● **AIM OF THE EXERCISE**
Would you restate each line of the data below word for word, without its pictures?

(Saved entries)
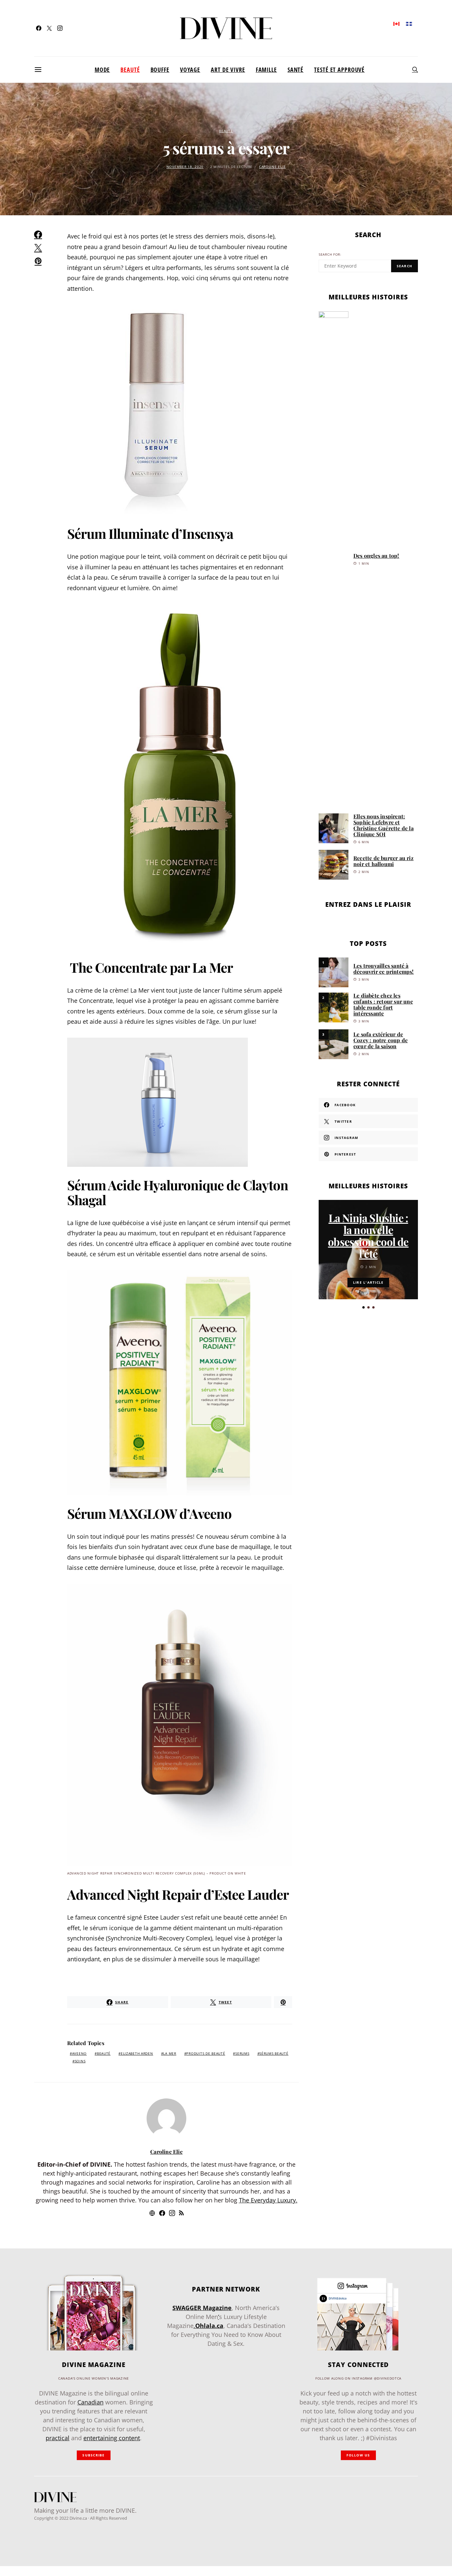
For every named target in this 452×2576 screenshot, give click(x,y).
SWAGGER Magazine (202, 2308)
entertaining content (111, 2438)
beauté (104, 2053)
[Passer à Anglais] (396, 23)
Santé (295, 70)
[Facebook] (38, 28)
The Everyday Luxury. (268, 2200)
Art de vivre (228, 70)
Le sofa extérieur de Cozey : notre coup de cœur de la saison (380, 1040)
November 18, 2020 (184, 167)
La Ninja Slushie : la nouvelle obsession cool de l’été (368, 1236)
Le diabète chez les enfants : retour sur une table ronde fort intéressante (383, 1004)
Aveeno (79, 2053)
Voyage (190, 70)
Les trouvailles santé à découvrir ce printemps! (383, 968)
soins (80, 2061)
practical (57, 2438)
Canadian (90, 2402)
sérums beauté (273, 2053)
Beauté (130, 70)
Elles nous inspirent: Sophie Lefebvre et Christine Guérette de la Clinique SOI (383, 825)
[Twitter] (49, 28)
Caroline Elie (272, 167)
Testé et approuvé (339, 70)
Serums (242, 2053)
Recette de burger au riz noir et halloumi (383, 860)
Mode (102, 70)
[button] (363, 1307)
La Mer (169, 2053)
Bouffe (160, 70)
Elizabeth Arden (137, 2053)
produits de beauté (205, 2053)
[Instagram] (60, 28)
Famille (266, 70)
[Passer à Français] (409, 23)
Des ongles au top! (376, 555)
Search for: (330, 254)
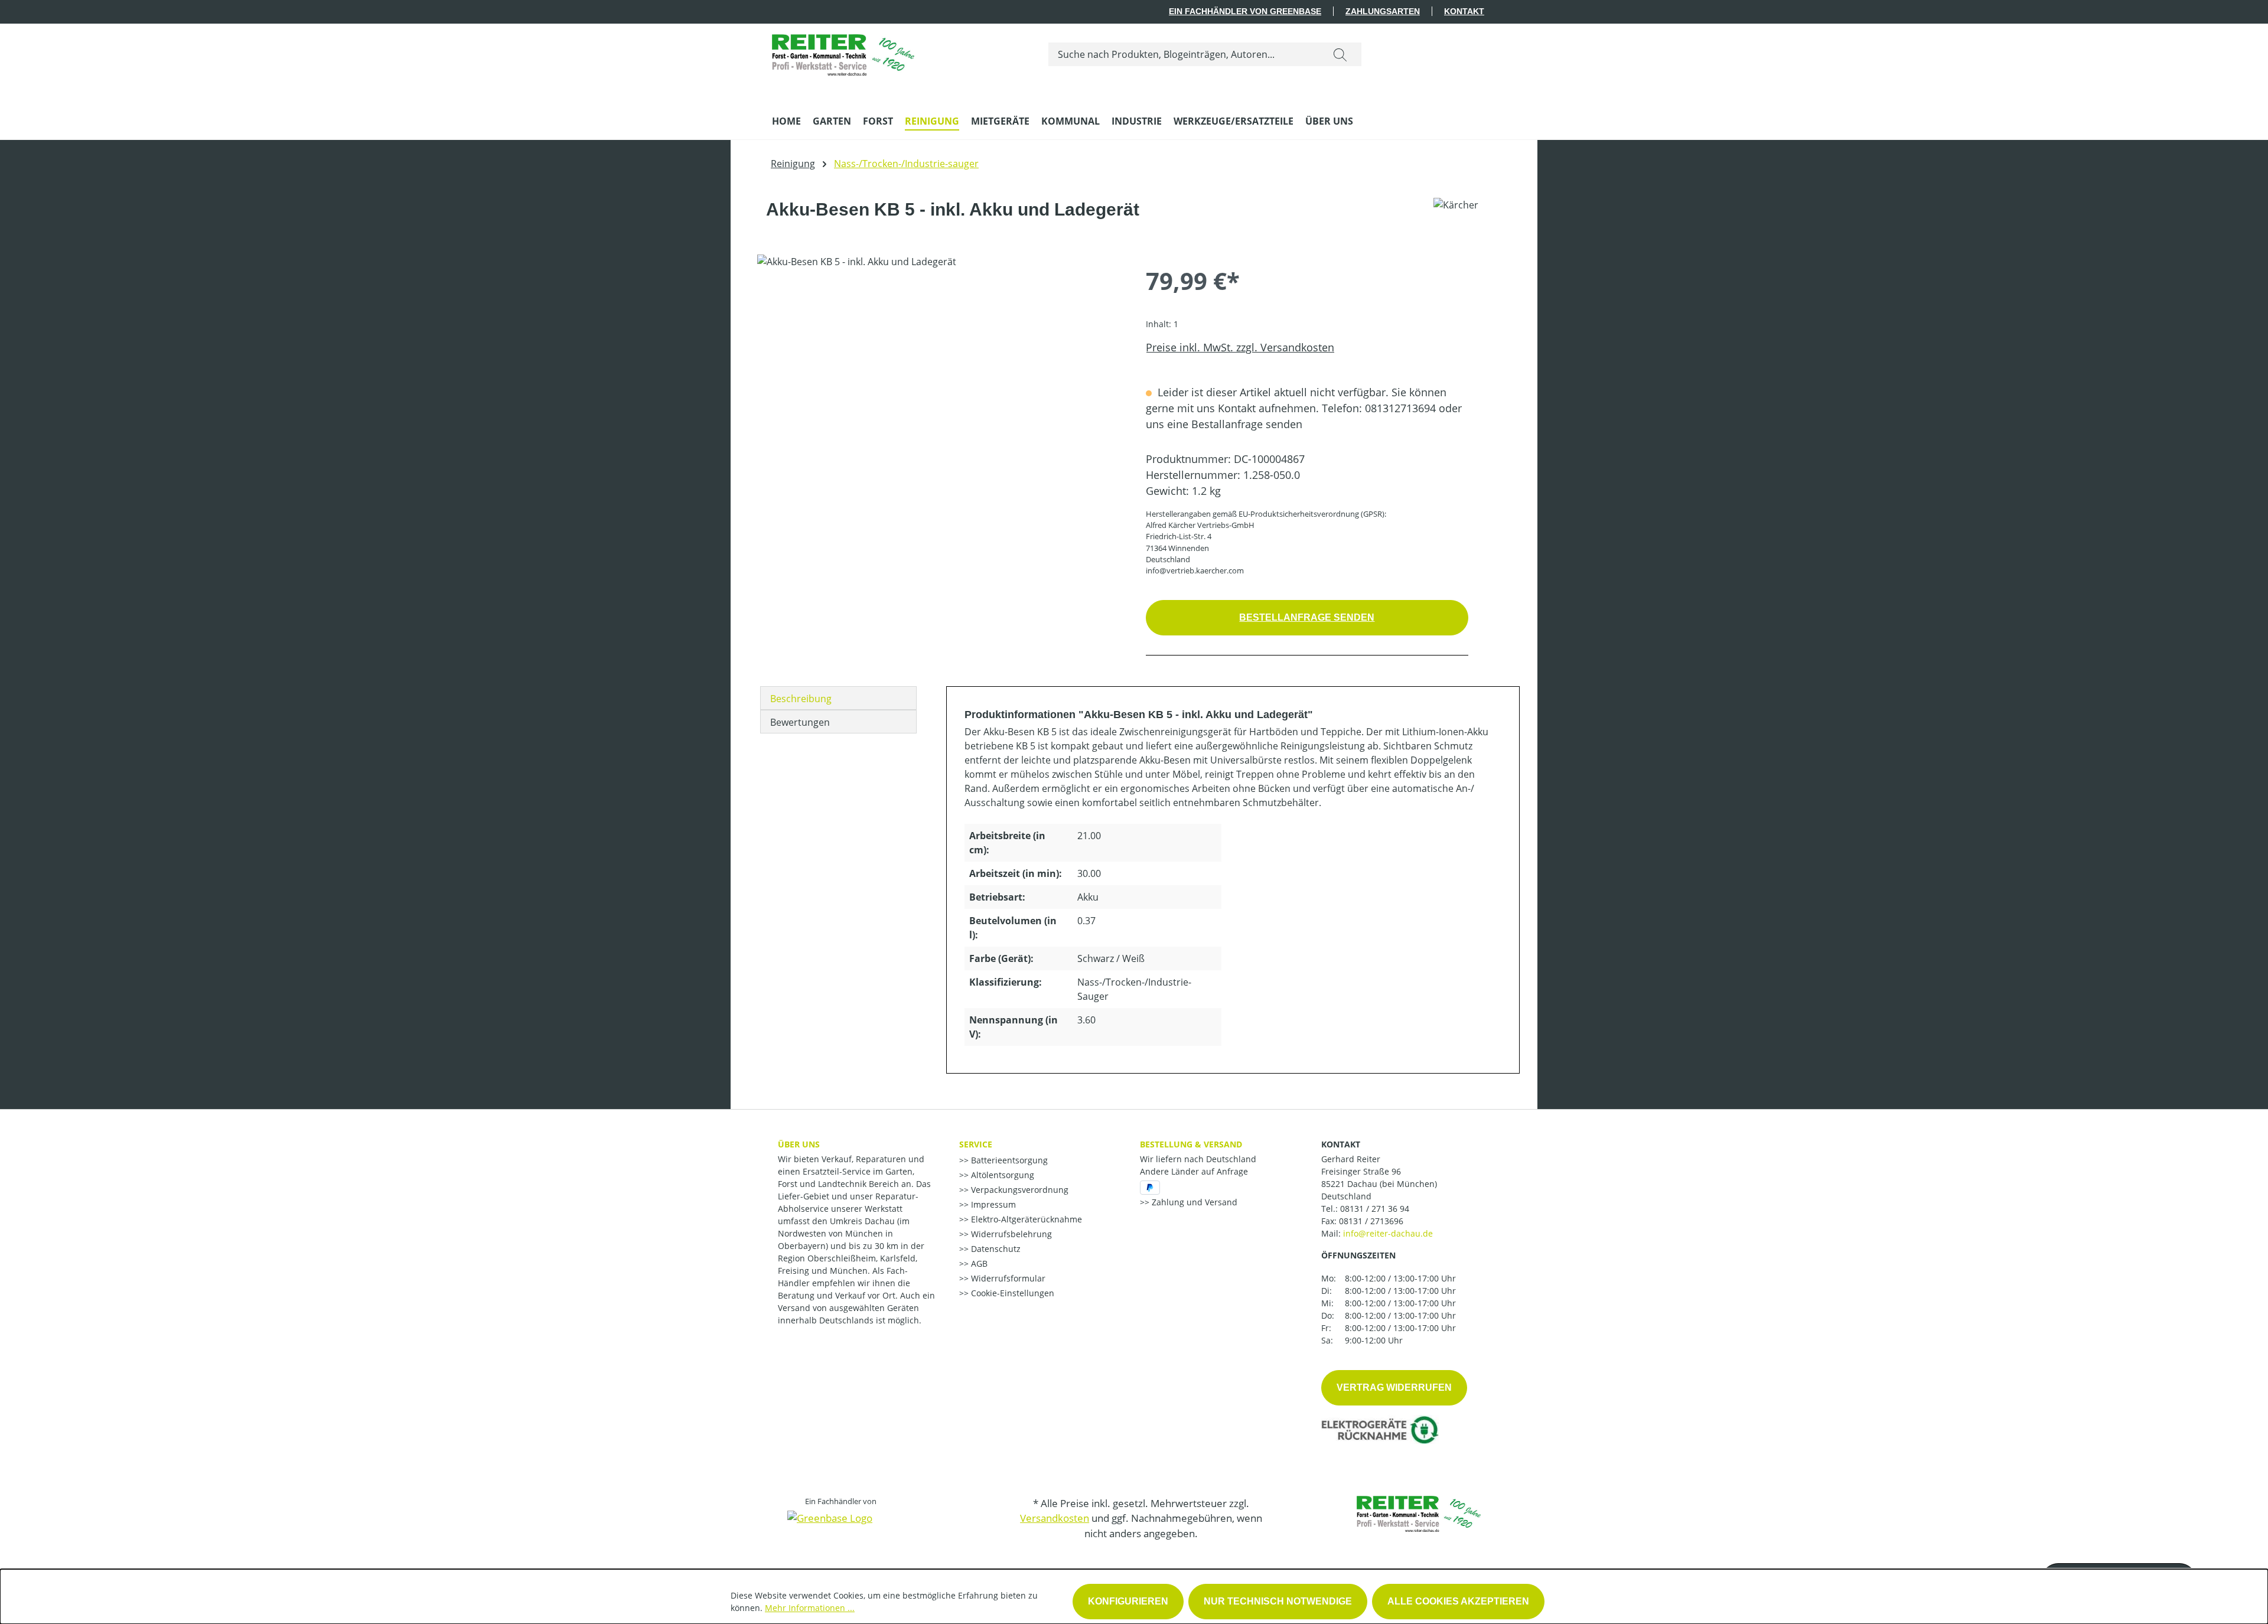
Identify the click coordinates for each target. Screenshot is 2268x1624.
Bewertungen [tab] (800, 722)
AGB (978, 1263)
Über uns (799, 1144)
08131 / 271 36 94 (1374, 1208)
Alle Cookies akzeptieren (1458, 1601)
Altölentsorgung (1001, 1175)
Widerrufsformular (1007, 1278)
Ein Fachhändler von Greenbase (1245, 11)
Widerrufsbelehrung (1010, 1234)
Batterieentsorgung (1008, 1160)
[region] (939, 381)
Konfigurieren (1128, 1601)
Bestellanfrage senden (1306, 617)
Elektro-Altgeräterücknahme (1025, 1219)
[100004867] (939, 381)
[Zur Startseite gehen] (843, 52)
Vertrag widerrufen (1394, 1387)
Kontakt (1464, 11)
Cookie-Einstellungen (1011, 1293)
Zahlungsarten (1382, 11)
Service (975, 1144)
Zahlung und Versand (1193, 1202)
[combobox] (1183, 54)
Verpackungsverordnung (1018, 1189)
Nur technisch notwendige (1278, 1601)
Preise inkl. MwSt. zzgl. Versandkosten (1240, 347)
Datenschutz (995, 1248)
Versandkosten (1054, 1518)
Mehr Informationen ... (810, 1607)
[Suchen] (1340, 54)
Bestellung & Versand (1191, 1144)
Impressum (992, 1204)
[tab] (838, 698)
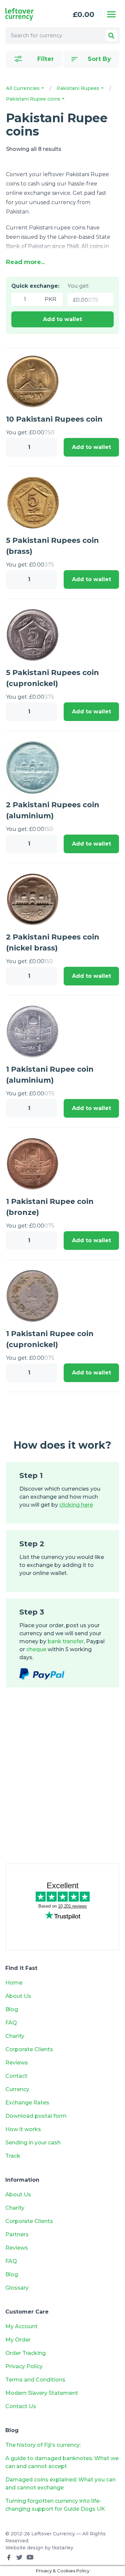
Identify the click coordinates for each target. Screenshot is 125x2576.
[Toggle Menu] (111, 14)
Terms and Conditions (35, 2380)
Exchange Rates (27, 2102)
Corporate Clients (29, 2049)
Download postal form (36, 2116)
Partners (17, 2234)
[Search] (111, 35)
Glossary (17, 2288)
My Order (18, 2340)
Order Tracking (25, 2353)
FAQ (11, 2023)
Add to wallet (62, 319)
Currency (17, 2089)
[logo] (27, 14)
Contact (16, 2076)
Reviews (16, 2062)
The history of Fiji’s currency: (43, 2445)
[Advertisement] (62, 1781)
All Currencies (23, 88)
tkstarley (62, 2548)
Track (12, 2156)
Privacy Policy (24, 2366)
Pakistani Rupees (79, 88)
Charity (14, 2036)
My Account (21, 2326)
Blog (11, 2009)
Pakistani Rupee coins (34, 99)
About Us (18, 1996)
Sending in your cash (33, 2142)
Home (13, 1983)
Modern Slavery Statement (41, 2393)
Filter (45, 59)
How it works (23, 2129)
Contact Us (20, 2406)
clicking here (76, 1505)
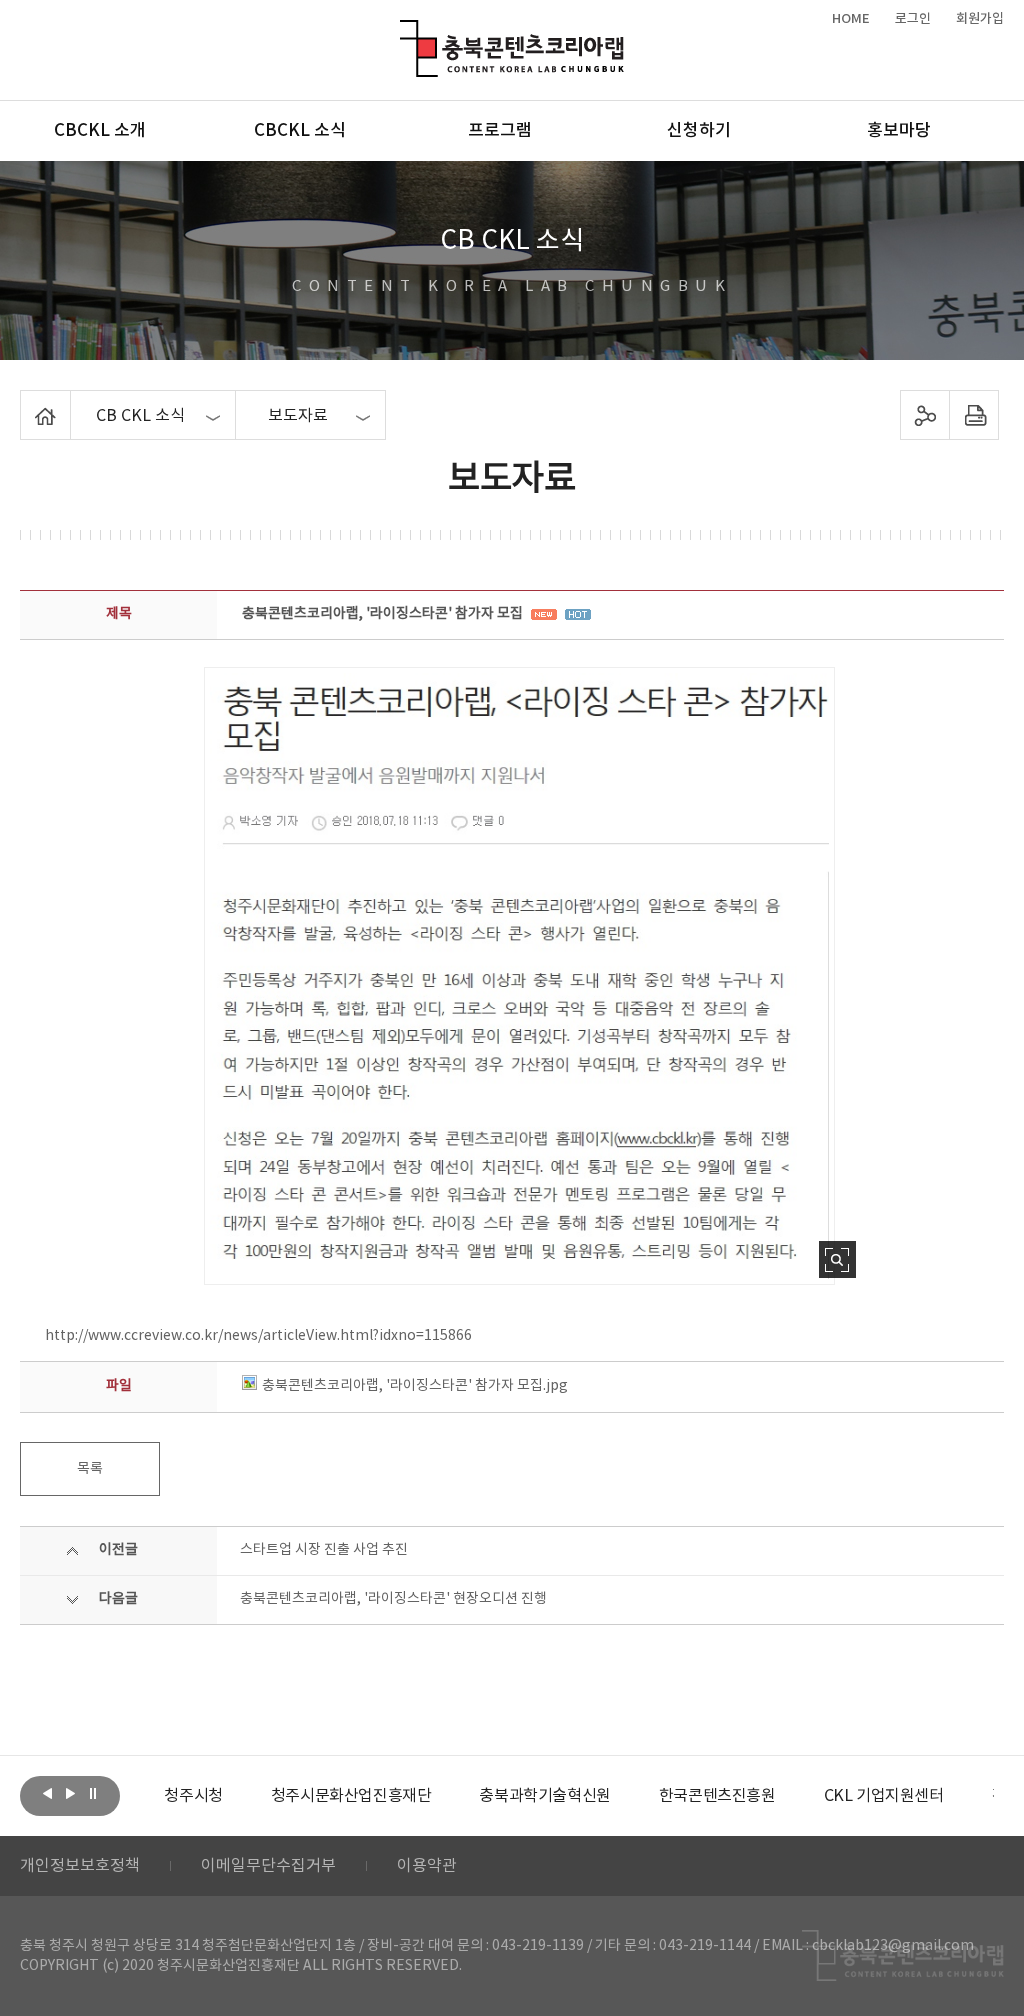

● **REPLY**
For every named target in this 452×2576 screenshot, give click(x,y).
SWAGGER Magazine (202, 2308)
entertaining content (111, 2438)
beauté (104, 2053)
[Passer à Anglais] (396, 23)
Santé (295, 70)
[Facebook] (38, 28)
The Everyday Luxury. (268, 2200)
Art de vivre (228, 70)
Le sofa extérieur de Cozey : notre coup de cœur de la saison (380, 1040)
November 18, 2020 (184, 167)
La Ninja Slushie : la nouvelle obsession cool de l’été (368, 1236)
Le diabète chez les enfants : retour sur une table ronde fort intéressante (383, 1004)
Aveeno (79, 2053)
Voyage (190, 70)
Les trouvailles santé à découvrir ce printemps! (383, 968)
soins (80, 2061)
practical (57, 2438)
Canadian (90, 2402)
sérums beauté (273, 2053)
Beauté (130, 70)
Elles nous inspirent: Sophie Lefebvre et Christine Guérette de la Clinique SOI (383, 825)
[Twitter] (49, 28)
Caroline Elie (272, 167)
Testé et approuvé (339, 70)
Serums (242, 2053)
Recette de burger au riz noir et halloumi (383, 860)
Mode (102, 70)
[button] (363, 1307)
La Mer (169, 2053)
Bouffe (160, 70)
Elizabeth Arden (137, 2053)
produits de beauté (205, 2053)
[Instagram] (60, 28)
Famille (266, 70)
[Passer à Français] (409, 23)
Des ongles au top! (376, 555)
Search for: (330, 254)
Identify the click coordinates for each target. Screenshot is 2268x1624.
Bewertungen [tab] (800, 722)
AGB (978, 1263)
Über uns (799, 1144)
08131 / 271 36 94 (1374, 1208)
Alle Cookies akzeptieren (1458, 1601)
Altölentsorgung (1001, 1175)
Widerrufsformular (1007, 1278)
Ein Fachhändler von Greenbase (1245, 11)
Widerrufsbelehrung (1010, 1234)
Batterieentsorgung (1008, 1160)
[region] (939, 381)
Konfigurieren (1128, 1601)
Bestellanfrage senden (1306, 617)
Elektro-Altgeräterücknahme (1025, 1219)
[100004867] (939, 381)
[Zur Startseite gehen] (843, 52)
Vertrag widerrufen (1394, 1387)
Kontakt (1464, 11)
Cookie-Einstellungen (1011, 1293)
Zahlungsarten (1382, 11)
Service (975, 1144)
Zahlung und Versand (1193, 1202)
[combobox] (1183, 54)
Verpackungsverordnung (1018, 1189)
Nur technisch notwendige (1278, 1601)
Preise inkl. MwSt. zzgl. Versandkosten (1240, 347)
Datenschutz (995, 1248)
Versandkosten (1054, 1518)
Mehr Informationen ... (810, 1607)
[Suchen] (1340, 54)
Bestellung & Versand (1191, 1144)
Impressum (992, 1204)
[tab] (838, 698)
Identify the click coordinates for each target. Screenshot is 125x2576.
[Toggle Menu] (111, 14)
Terms and Conditions (35, 2380)
Exchange Rates (27, 2102)
Corporate Clients (29, 2049)
Download postal form (36, 2116)
Partners (17, 2234)
[Search] (111, 35)
Glossary (17, 2288)
My Order (18, 2340)
Order Tracking (25, 2353)
FAQ (11, 2023)
Add to wallet (62, 319)
Currency (17, 2089)
[logo] (27, 14)
Contact (16, 2076)
Reviews (16, 2062)
The history of Fiji’s currency: (43, 2445)
[Advertisement] (62, 1781)
All Currencies (23, 88)
tkstarley (62, 2548)
Track (12, 2156)
Privacy Policy (24, 2366)
Pakistani Rupees (79, 88)
Charity (14, 2036)
My Account (21, 2326)
Blog (11, 2009)
Pakistani Rupee coins (34, 99)
About Us (18, 1996)
Sending in your cash (33, 2142)
Home (13, 1983)
Modern Slavery Statement (41, 2393)
Filter (45, 59)
How it works (23, 2129)
Contact Us (20, 2406)
clicking here (76, 1505)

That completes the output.